I am pretty much obsessed with dumplings of any kind – momos, gyoza, potstickers, wontons… you name it! And one of my favorite ways to enjoy wontons is with a generous helping of chili oil. Surprisingly, chili oil made the traditional way can actually require a lot of time. In fact, it can take hours!

So, instead, I like to use this quick recipe to make instant chili oil for those moments when I’m in a pinch.

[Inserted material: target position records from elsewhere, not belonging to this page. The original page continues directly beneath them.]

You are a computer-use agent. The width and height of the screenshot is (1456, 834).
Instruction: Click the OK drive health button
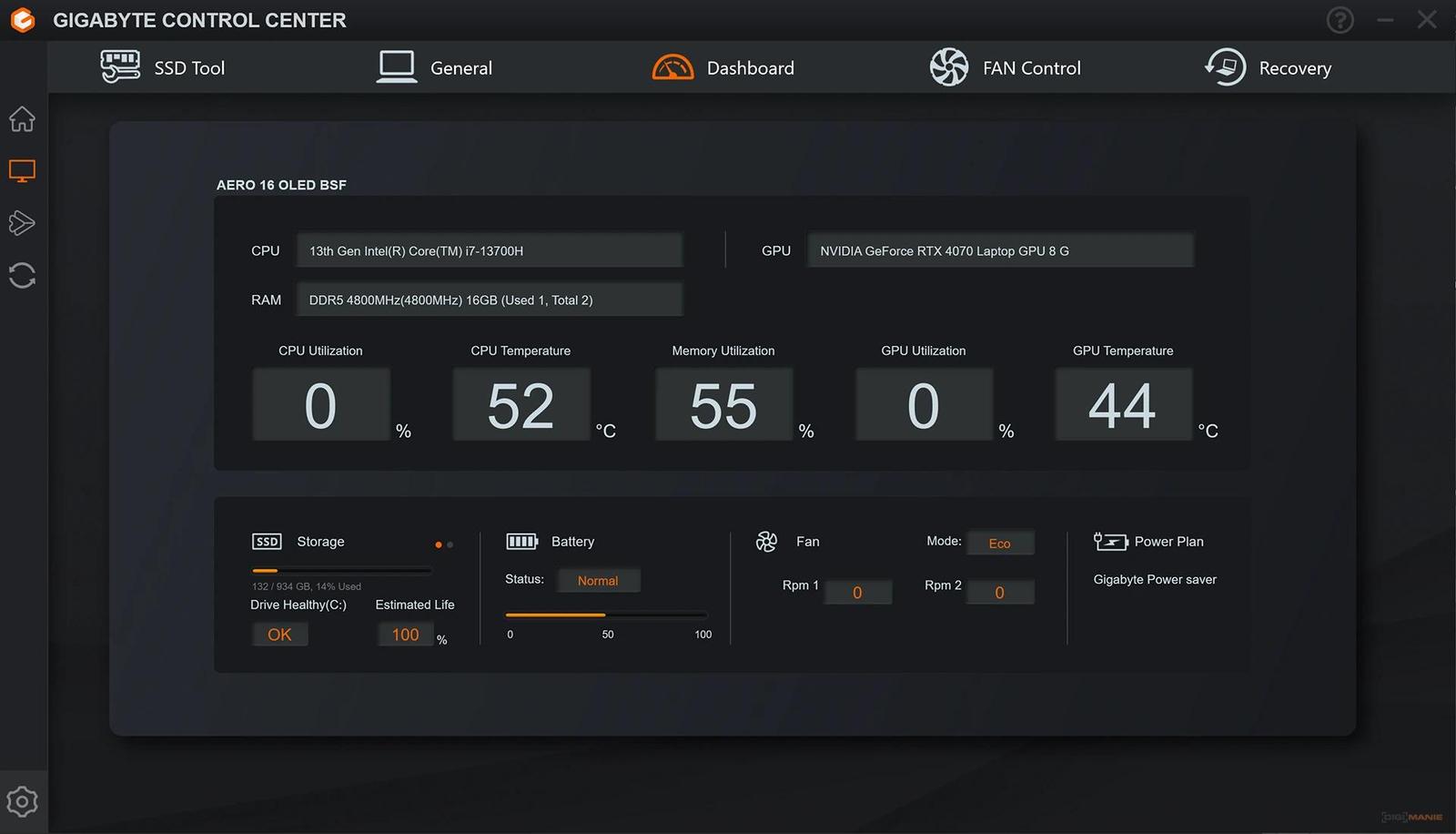coord(279,634)
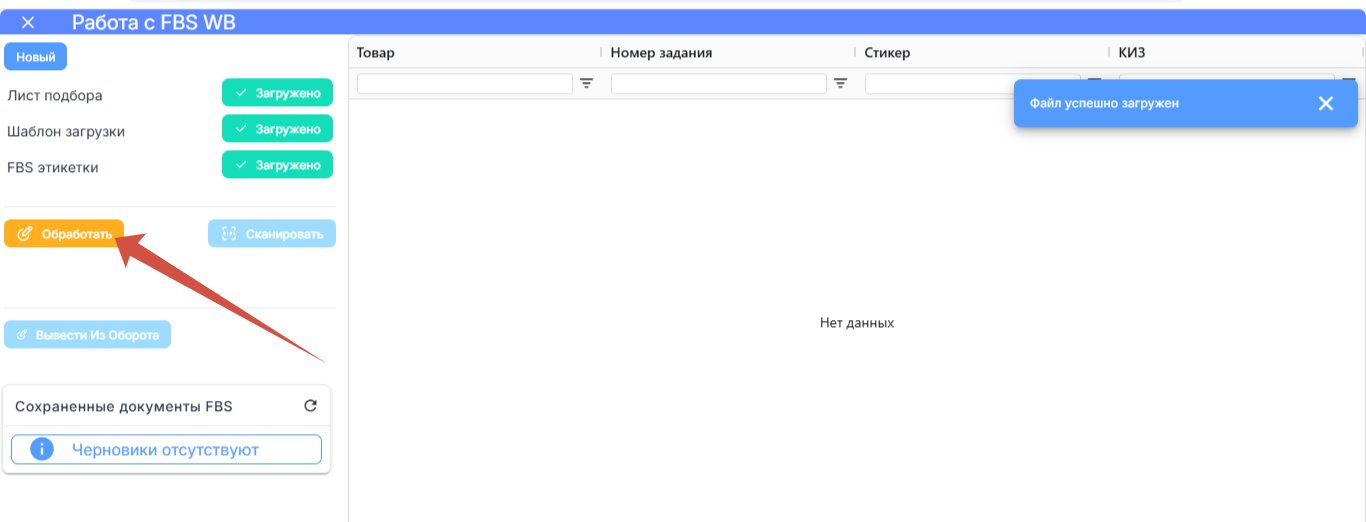Click the Сканировать button

272,234
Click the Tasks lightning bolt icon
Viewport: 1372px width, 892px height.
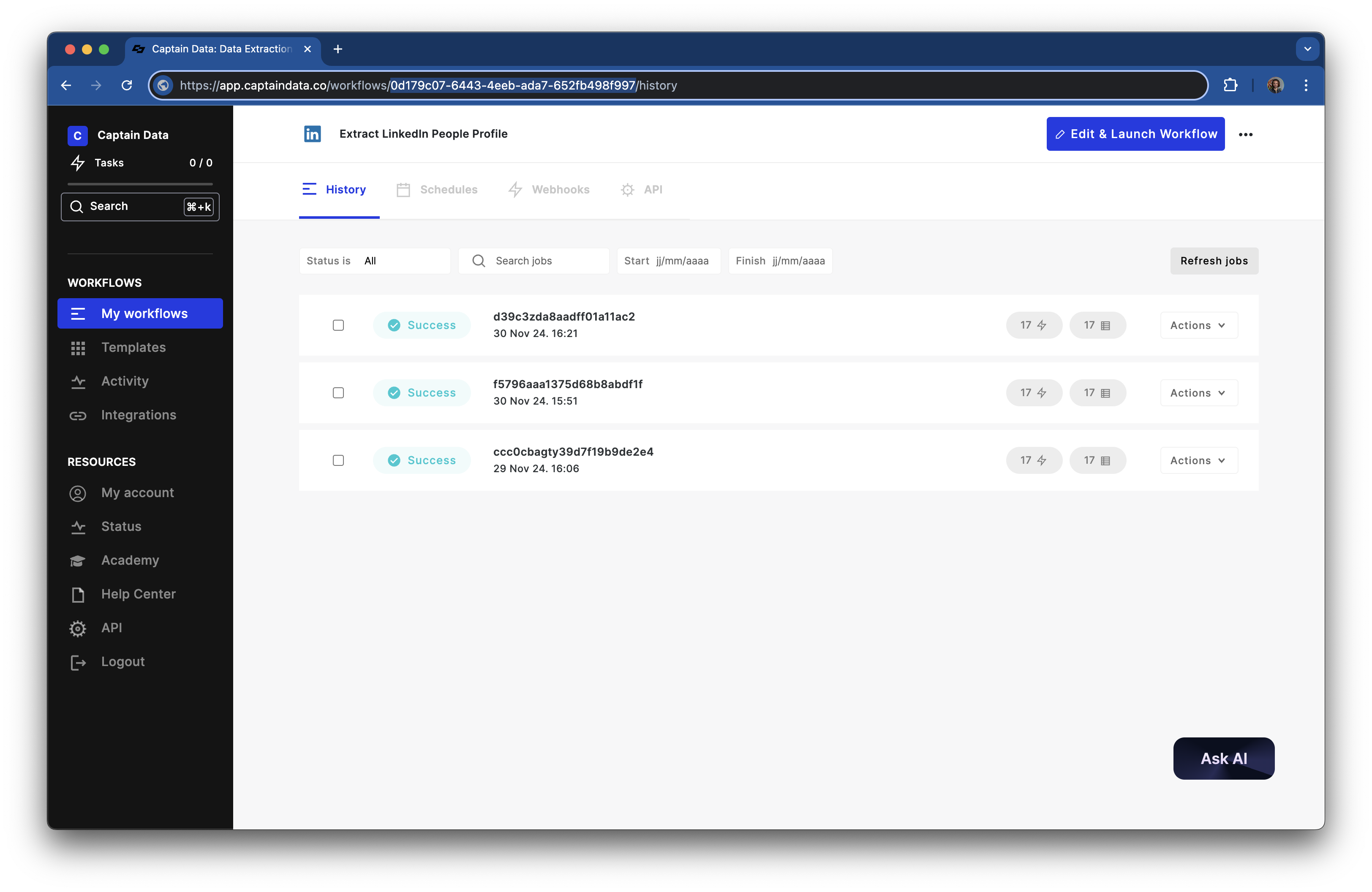78,163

It’s made from just a few simple ingredients that most people are likely to have on hand – oil, red chili flakes, sriracha, garlic powder, and salt. It’s definitely not the authentic way to make chili oil! But it’s great if you need something immediately.

Also, the filling for these wontons is completely vegan which is plus. Its filled with lots of delicious vegetables and tofu so it will be sure to keep you full. You can also customize the filling with whatever veggies and protein you prefer.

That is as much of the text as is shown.